TAREFA 1 => Transcreva fielmente o trecho do texto sobre o filme que começa em "O fascínio ocidental" e prossegue até "ou na realidade.".
TAREFA 2 => Segundo o texto sobre o filme, que outro ofício tem a médium que apresenta a Jen o antigo palácio?
TAREFA 3 => Como se traduz para inglês esta frase do texto sobre o filme: "Numa sociedade onde se acredita na magia e na ressurreição, os avanços da modernidade não conseguem dissipar a persistência dos fantasmas e dos valores dos antepassados com quem se mantém diálogos com substância."?

TEXTO =>
○ ○ ○

“Ontem aconteceu uma coisa. As deusas do Laos apareceram para falar comigo. Disseram que estamos mesmo em cima do cemitério dos reis. (…) Também disseram que os espíritos dos defuntos reis estão a usar os espíritos destes homens para travarem as suas batalhas.”
A informação dada por Jen, uma das personagens do filme, faz-nos aceder a uma explicação do que nele acontece e nos havia até então descomcertado. Porque é que vemos aqueles soldados adormecidos nos beliches de uma camarata, sem que não haja forma de os despertar.
Numa sociedade onde se acredita na magia e na ressurreição, os avanços da modernidade não conseguem dissipar a persistência dos fantasmas e dos valores dos antepassados com quem se mantém diálogos com substância.
O fascínio ocidental pelas obras de Apichatpong, premiando-o nos mais importantes festivais europeus, poderá advir dessa capacidade em trazer o passado de volta fazendo-o intervir ativamente no presente. Como se ela implicasse um modelo de interrogação da identidade de quem, vivendo hoje, tenta discernir o que nela influencia o que veio transmitido geneticamente.
E talvez não seja mera coincidência que a médium capaz de apresentar a Jen o antigo palácio, embora só dele vejamos alguns objetos alusivos a esse desaparecido edifício, também tenha como ofício o de informadora da polícia. Como se o poder quisesse conservar o controlo dessas forças da transcendência e o que elas possam despertar em quem nelas acredita. Às tantas as sugestões da amiga já influenciaram a mente a tal ponto que se se põe a questão de saber quanto se está a viver no sonho ou na realidade.

○ ○ ○

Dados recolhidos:
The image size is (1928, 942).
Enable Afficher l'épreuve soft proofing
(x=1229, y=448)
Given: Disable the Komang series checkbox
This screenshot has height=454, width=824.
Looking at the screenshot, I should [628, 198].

○ ○ ○

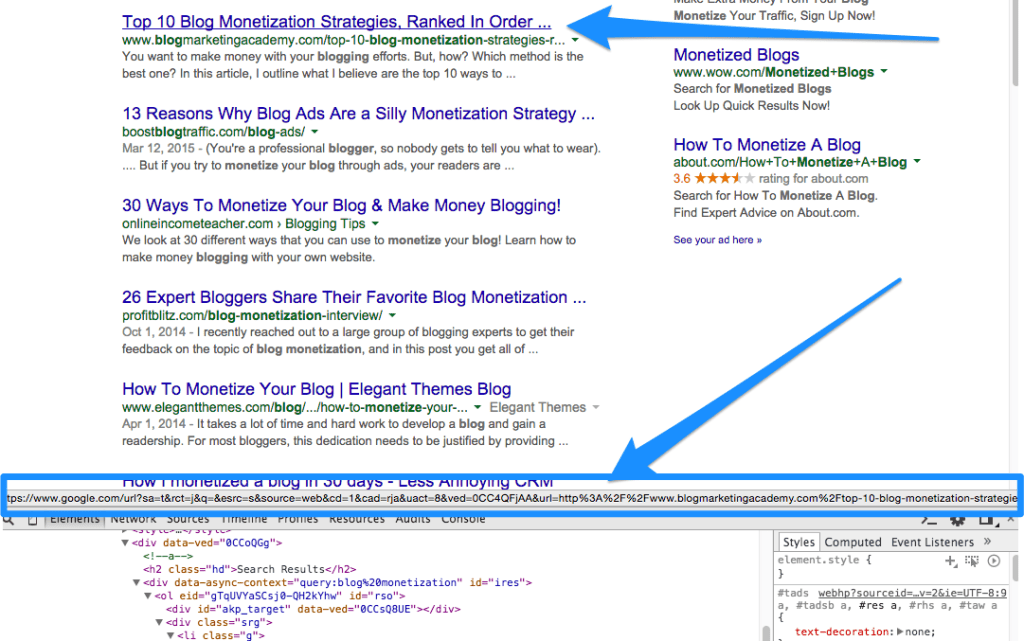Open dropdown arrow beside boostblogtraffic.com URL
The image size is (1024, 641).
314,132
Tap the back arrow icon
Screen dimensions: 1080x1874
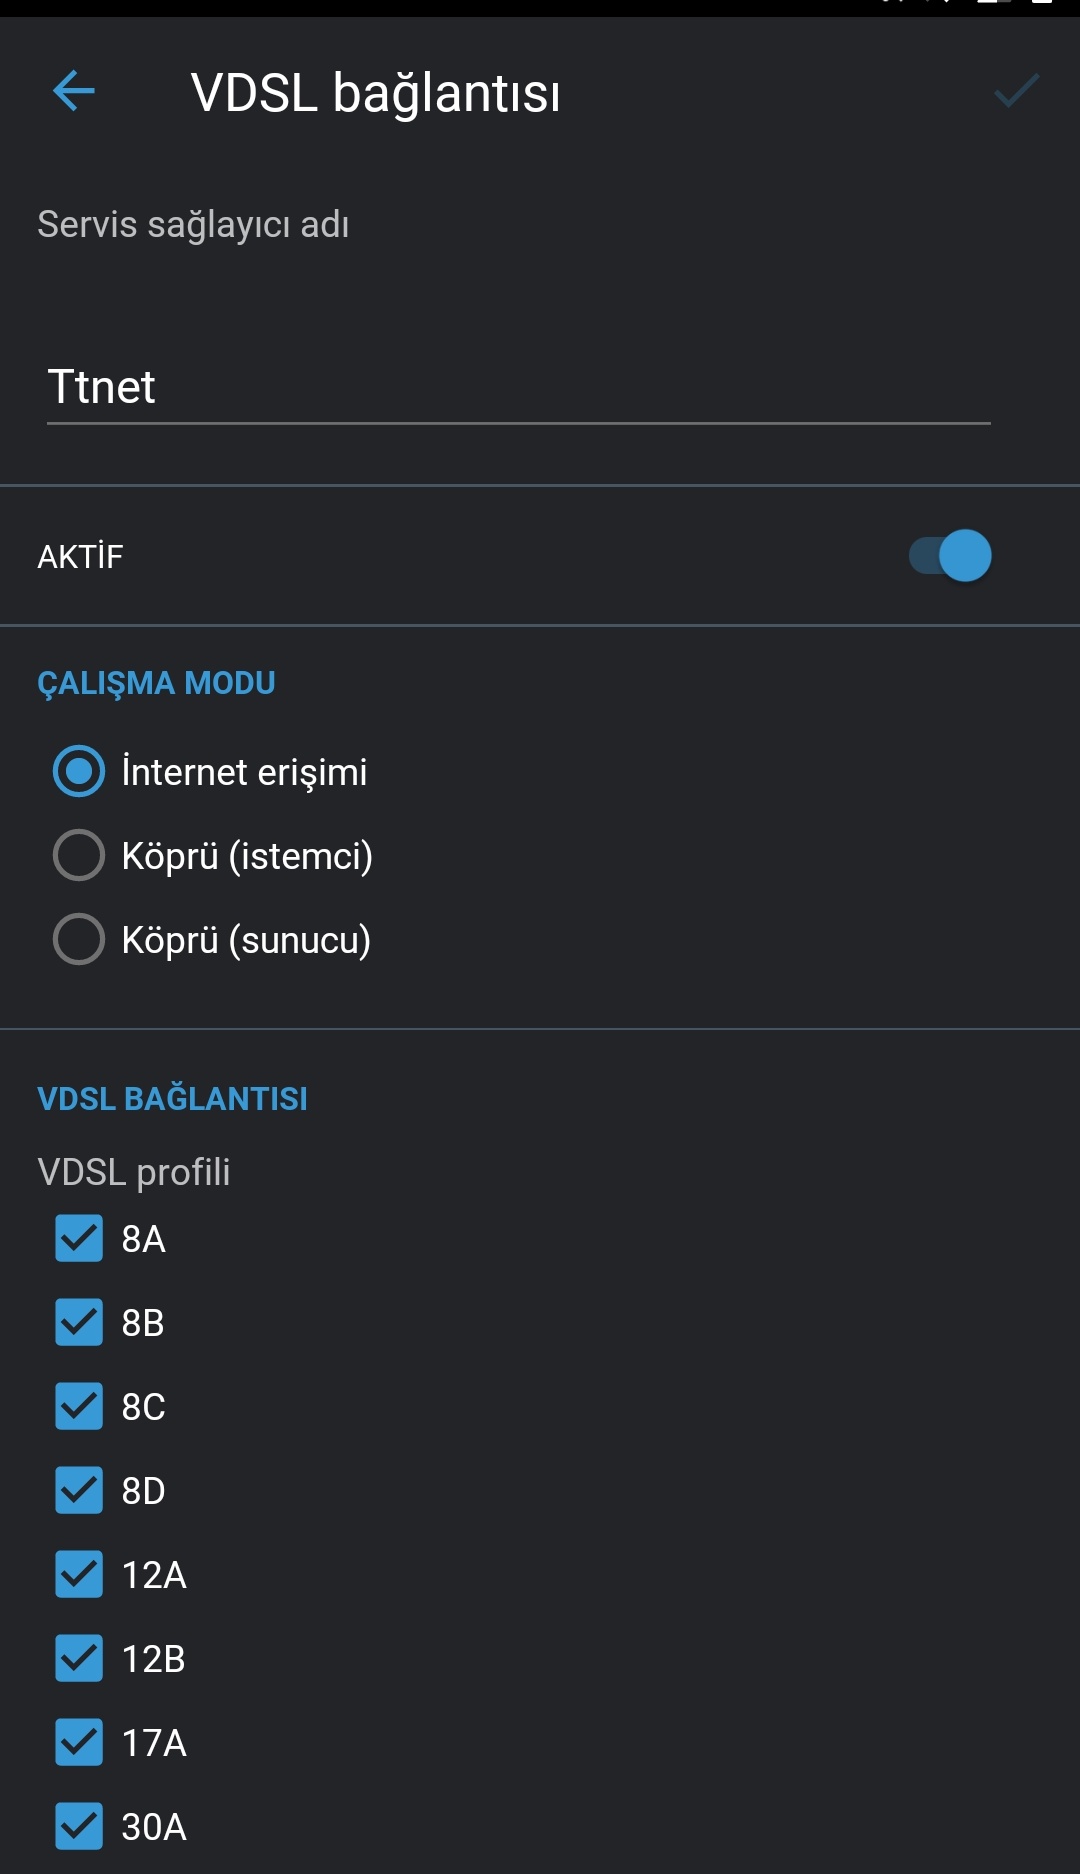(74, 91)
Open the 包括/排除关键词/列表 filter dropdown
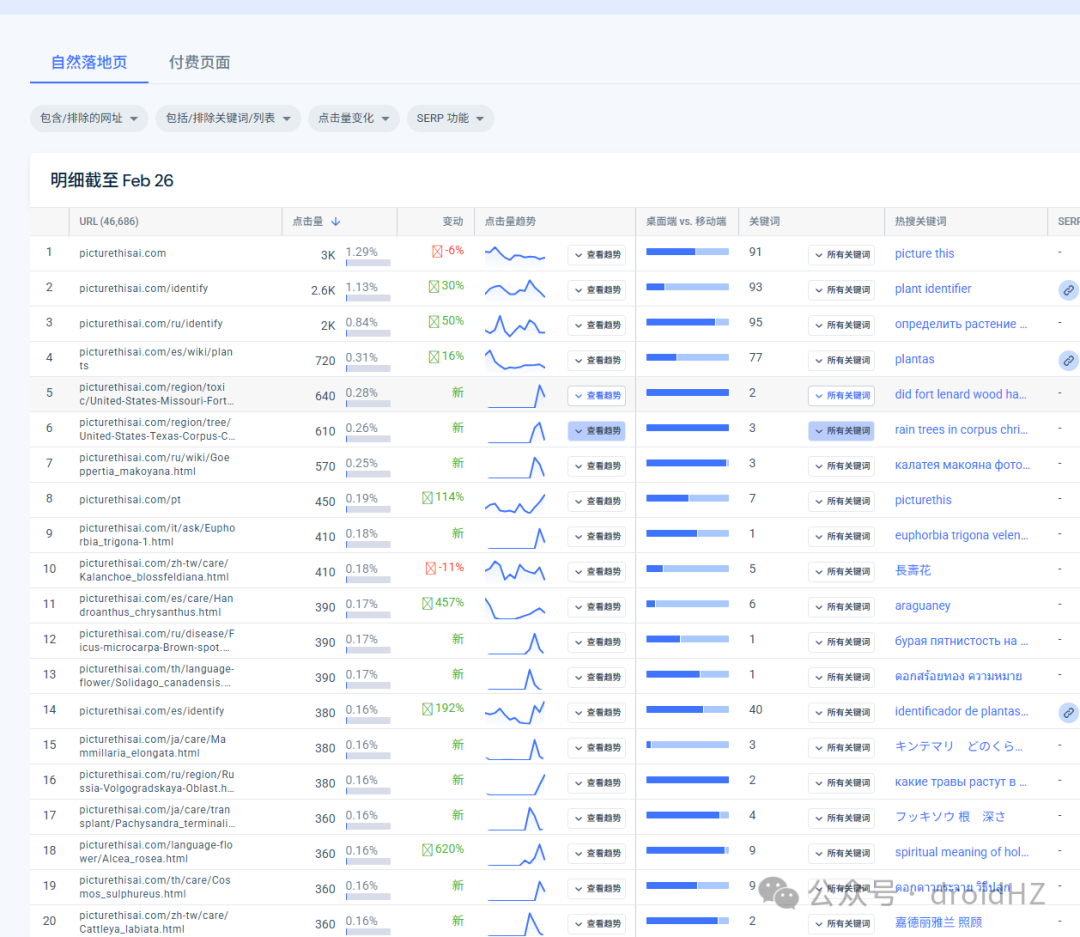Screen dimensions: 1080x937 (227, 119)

○ ○ ○

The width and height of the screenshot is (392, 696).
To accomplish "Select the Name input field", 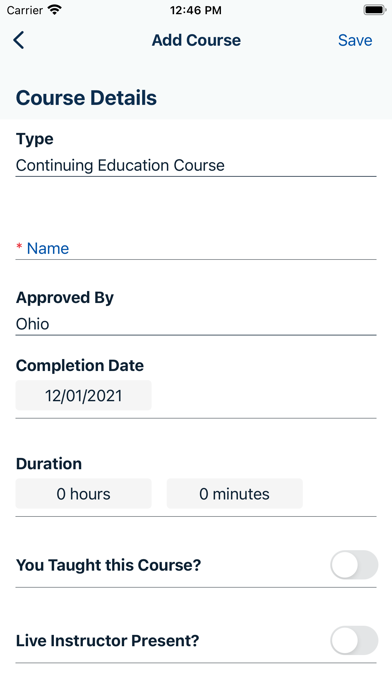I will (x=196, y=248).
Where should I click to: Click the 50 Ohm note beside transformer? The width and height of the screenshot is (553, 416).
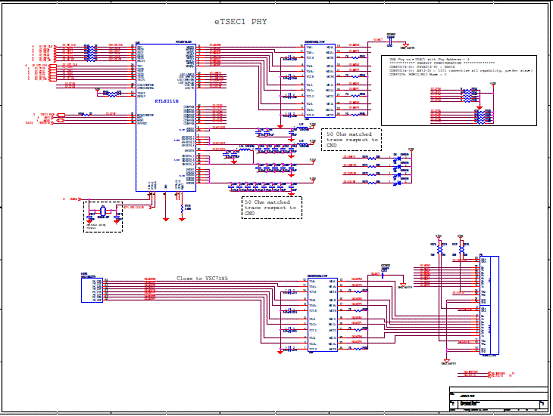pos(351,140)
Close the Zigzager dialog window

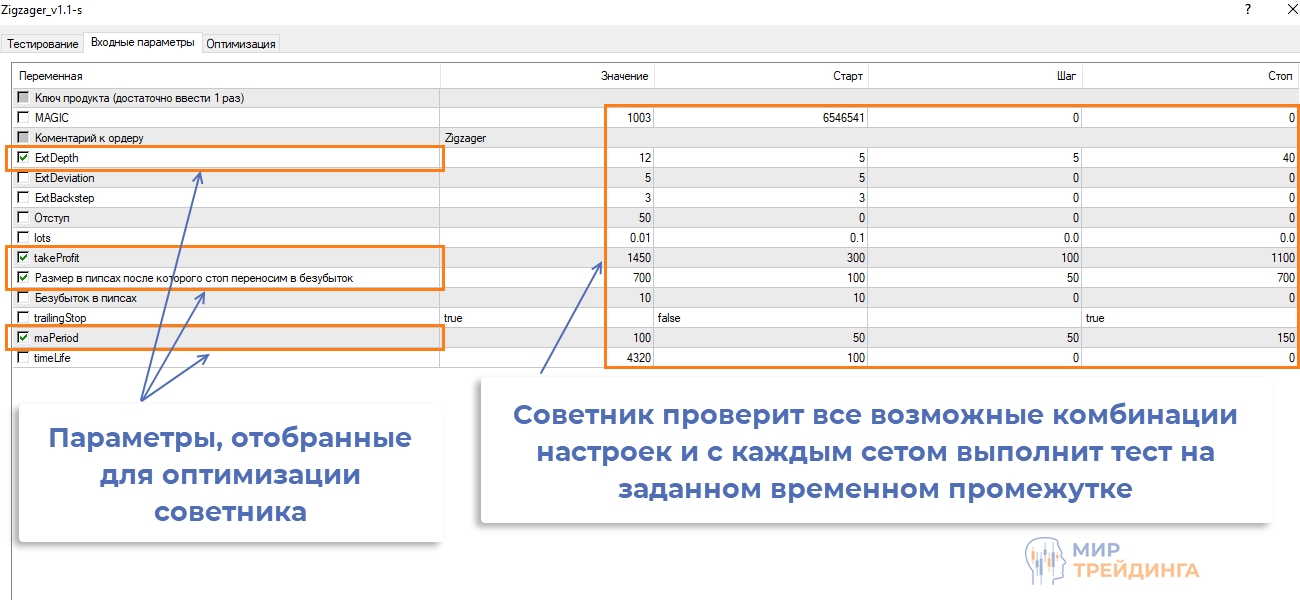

○ ○ ○

SOLUÇÃO 1 =>
O fascínio ocidental pelas obras de Apichatpong, premiando-o nos mais importantes festivais europeus, poderá advir dessa capacidade em trazer o passado de volta fazendo-o intervir ativamente no presente. Como se ela implicasse um modelo de interrogação da identidade de quem, vivendo hoje, tenta discernir o que nela influencia o que veio transmitido geneticamente.
E talvez não seja mera coincidência que a médium capaz de apresentar a Jen o antigo palácio, embora só dele vejamos alguns objetos alusivos a esse desaparecido edifício, também tenha como ofício o de informadora da polícia. Como se o poder quisesse conservar o controlo dessas forças da transcendência e o que elas possam despertar em quem nelas acredita. Às tantas as sugestões da amiga já influenciaram a mente a tal ponto que se se põe a questão de saber quanto se está a viver no sonho ou na realidade.

SOLUÇÃO 2 => É informadora da polícia.

SOLUÇÃO 3 => In a society where people believe in magic and resurrection, the advances of modernity cannot dispel the persistence of ghosts and of the values of the ancestors with whom substantive dialogues are maintained.